Poker is a lot like Buddhism. It's a long exercise is learning how to let go of the things you really care about. And session results, leaving the casino a "winner", etc., is one of those things you have to let go.
Consider the following two players, who both play 24 hours of poker:
Player 1's session results:
3 hours, win $550
4 hours, win $350
11 hours, lose $900 (continued playing through the night trying to win it back)
6 hours, win $100 (was down $1000 in the session)
Player 2's sesson results:
8 hours, lose $1400
8 hours, win $1900
8 hours, lose $150
Player 2 had a better result, correct? And yet, most players play like player 1. They leave their winning sessions, and stay in their losing sessions trying to get unstuck. That doesn't matter.
You have a winrate, or a loss rate, it's A dollars an hour. (In actuality, of course, it varies depending on game conditions, but I'm simplifying to make the point.) If you play B number of hours, on average, you will win or lose AxB dollars. Of course, you won't win or lose AxB dollars every session, because of variance. But over time, that's what you will win or lose.

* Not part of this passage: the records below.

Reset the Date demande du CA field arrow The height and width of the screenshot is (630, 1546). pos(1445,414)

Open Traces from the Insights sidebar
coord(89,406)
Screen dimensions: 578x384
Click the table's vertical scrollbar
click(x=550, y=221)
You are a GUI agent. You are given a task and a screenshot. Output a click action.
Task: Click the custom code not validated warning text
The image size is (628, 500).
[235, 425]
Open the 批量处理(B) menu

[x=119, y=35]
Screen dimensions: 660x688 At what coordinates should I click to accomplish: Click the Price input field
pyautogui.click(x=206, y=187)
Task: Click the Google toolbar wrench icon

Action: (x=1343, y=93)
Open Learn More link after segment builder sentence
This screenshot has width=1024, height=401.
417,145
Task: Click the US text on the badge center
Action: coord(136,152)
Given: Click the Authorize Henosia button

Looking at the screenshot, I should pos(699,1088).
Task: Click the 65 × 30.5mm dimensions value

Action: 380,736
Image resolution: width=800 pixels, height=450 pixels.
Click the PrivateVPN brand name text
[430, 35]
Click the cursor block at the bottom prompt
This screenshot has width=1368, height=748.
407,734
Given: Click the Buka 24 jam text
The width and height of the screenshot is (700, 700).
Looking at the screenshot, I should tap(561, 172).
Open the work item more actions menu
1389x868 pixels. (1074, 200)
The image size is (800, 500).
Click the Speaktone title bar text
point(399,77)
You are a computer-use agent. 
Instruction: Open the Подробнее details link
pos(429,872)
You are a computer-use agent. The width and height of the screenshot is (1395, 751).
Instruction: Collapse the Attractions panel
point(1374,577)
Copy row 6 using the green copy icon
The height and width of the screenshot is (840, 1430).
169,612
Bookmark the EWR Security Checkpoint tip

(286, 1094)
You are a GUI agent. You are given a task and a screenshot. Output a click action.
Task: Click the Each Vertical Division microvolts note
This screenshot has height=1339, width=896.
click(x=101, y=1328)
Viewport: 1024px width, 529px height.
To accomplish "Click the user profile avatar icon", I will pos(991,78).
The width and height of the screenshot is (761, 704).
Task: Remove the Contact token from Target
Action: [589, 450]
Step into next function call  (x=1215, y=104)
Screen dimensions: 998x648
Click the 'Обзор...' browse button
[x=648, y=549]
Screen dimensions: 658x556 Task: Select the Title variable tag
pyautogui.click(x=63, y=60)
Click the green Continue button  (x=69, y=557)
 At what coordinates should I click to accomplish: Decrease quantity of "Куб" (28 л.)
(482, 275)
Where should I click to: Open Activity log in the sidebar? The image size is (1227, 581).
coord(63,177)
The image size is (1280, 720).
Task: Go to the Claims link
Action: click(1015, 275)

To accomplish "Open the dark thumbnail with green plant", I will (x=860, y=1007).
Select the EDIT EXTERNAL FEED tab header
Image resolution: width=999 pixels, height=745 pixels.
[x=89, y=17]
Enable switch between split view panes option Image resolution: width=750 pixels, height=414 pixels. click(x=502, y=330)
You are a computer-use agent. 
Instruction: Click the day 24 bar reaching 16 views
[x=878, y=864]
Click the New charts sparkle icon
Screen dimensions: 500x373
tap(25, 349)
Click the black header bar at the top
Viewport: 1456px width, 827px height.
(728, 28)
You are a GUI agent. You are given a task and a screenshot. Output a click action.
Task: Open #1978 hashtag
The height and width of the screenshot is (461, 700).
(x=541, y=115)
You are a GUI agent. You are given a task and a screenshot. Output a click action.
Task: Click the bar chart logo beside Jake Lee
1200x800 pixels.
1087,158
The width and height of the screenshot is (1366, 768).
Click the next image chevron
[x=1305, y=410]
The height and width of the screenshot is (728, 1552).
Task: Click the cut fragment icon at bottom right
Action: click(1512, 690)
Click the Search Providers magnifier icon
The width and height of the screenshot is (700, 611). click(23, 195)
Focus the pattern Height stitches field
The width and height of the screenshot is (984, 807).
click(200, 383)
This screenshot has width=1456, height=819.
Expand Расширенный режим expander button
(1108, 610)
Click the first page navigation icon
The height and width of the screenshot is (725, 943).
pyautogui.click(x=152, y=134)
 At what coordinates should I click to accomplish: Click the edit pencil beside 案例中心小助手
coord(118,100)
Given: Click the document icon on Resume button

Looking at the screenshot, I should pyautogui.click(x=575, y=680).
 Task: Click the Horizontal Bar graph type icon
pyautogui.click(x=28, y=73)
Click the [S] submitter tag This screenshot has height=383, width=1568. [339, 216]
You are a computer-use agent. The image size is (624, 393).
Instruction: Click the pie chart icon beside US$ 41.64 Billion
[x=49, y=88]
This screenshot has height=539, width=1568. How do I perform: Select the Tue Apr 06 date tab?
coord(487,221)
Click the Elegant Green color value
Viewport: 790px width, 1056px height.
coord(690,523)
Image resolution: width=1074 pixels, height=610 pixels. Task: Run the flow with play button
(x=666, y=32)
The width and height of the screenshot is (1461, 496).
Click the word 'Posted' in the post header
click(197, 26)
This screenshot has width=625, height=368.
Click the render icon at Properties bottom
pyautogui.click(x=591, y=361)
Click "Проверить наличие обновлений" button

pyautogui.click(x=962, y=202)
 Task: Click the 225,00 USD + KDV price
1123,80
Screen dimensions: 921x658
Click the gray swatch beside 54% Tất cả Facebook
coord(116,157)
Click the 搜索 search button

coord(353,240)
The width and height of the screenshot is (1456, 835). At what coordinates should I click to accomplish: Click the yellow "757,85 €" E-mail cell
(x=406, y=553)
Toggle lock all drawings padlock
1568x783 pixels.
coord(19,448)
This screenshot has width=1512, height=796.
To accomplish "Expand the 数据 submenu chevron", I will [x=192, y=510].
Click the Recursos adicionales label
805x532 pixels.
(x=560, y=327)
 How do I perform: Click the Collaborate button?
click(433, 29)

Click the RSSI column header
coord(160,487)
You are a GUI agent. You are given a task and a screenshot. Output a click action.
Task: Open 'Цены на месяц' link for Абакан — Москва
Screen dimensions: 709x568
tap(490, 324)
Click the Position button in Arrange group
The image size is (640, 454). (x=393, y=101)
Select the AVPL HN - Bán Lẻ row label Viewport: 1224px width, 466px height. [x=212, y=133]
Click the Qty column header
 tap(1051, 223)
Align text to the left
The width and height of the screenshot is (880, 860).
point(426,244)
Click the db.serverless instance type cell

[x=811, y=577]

Thus, artificially limiting the the length of your sessions when you are winning, or artificially extending their length when you are down, at best has no effect on how much you will win or lose. Over time, you will still win or lose the same amount. It is just that instead of accomplishing that through a mixture of winning sessions of various amounts, losing sessions of various amounts, and break-even sessions, you will do it through a mixture of short winning sessions, long sessions where you lose money and then win some or all of it back, and long sessions where you lose big.
And that's at best. At worst-- well, do we play our best poker at the end of those long losing sessions? Do we make perfect judgments? And further, sometimes, you will be losing in a game because it's not a great game, or maybe it was great when you got to the cardroom but it's terrible now. And, of course, locking up a win sometimes means leaving a great game.